**Aim of the exercise**:
Please return the records below exactly as they stand, with the pictures removed.

'''

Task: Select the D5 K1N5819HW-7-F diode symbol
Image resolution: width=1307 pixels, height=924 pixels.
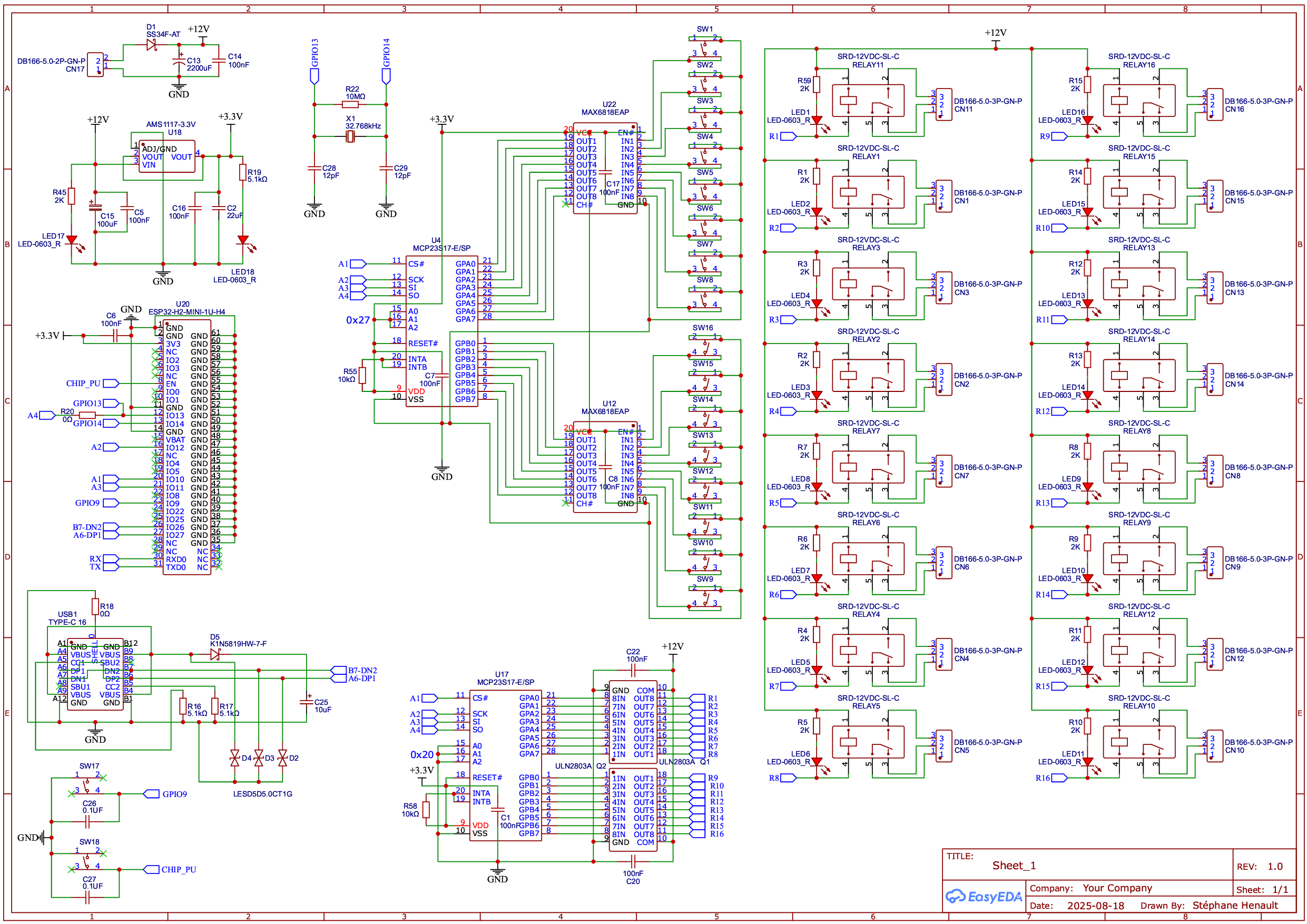Action: pyautogui.click(x=214, y=655)
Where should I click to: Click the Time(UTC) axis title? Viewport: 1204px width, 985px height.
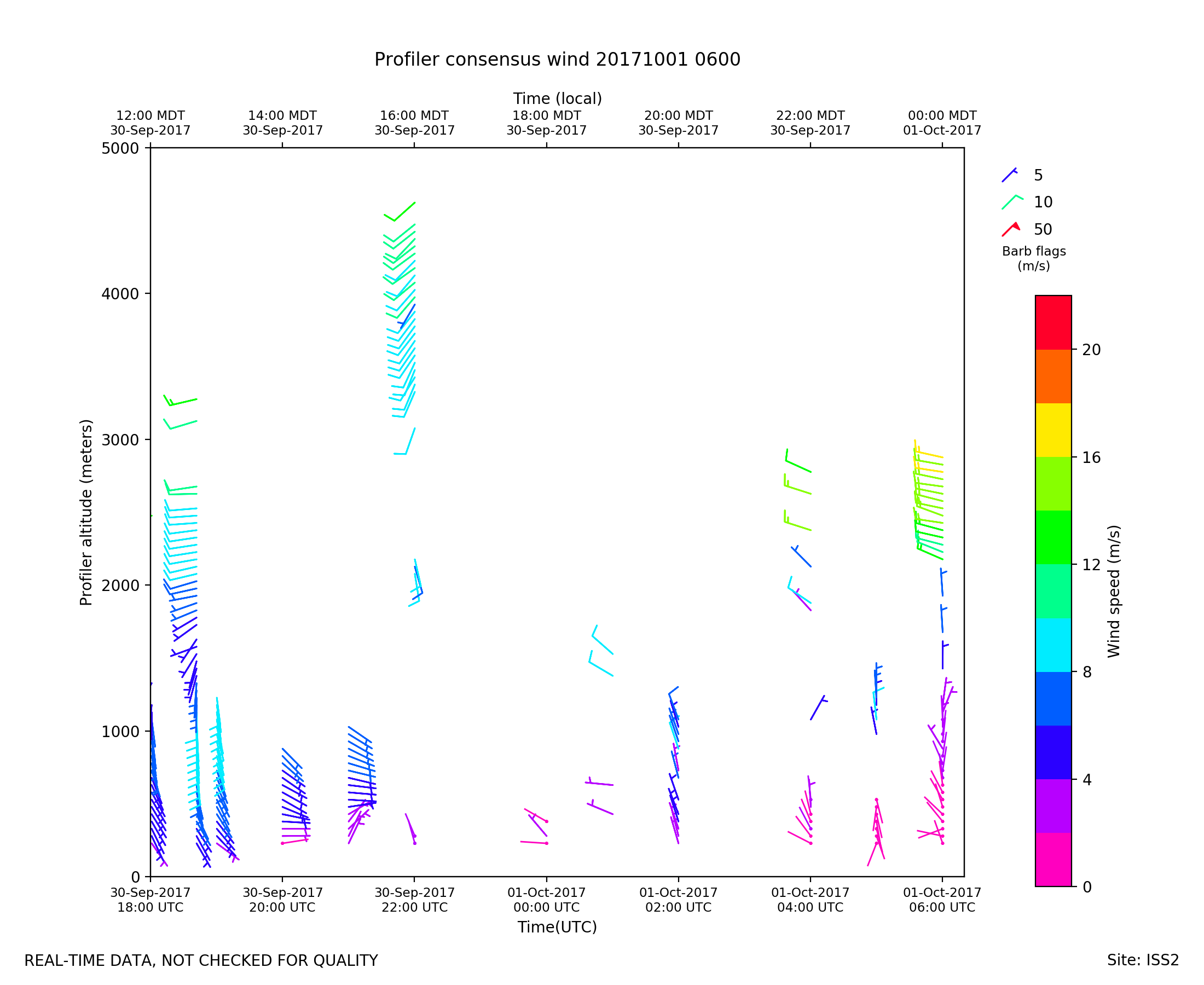pyautogui.click(x=557, y=927)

'''

**Answer space**:
Task: Select the D5 K1N5819HW-7-F diode symbol
Image resolution: width=1307 pixels, height=924 pixels.
Action: pyautogui.click(x=214, y=655)
Where should I click to: Click the Time(UTC) axis title? Viewport: 1204px width, 985px height.
pyautogui.click(x=557, y=927)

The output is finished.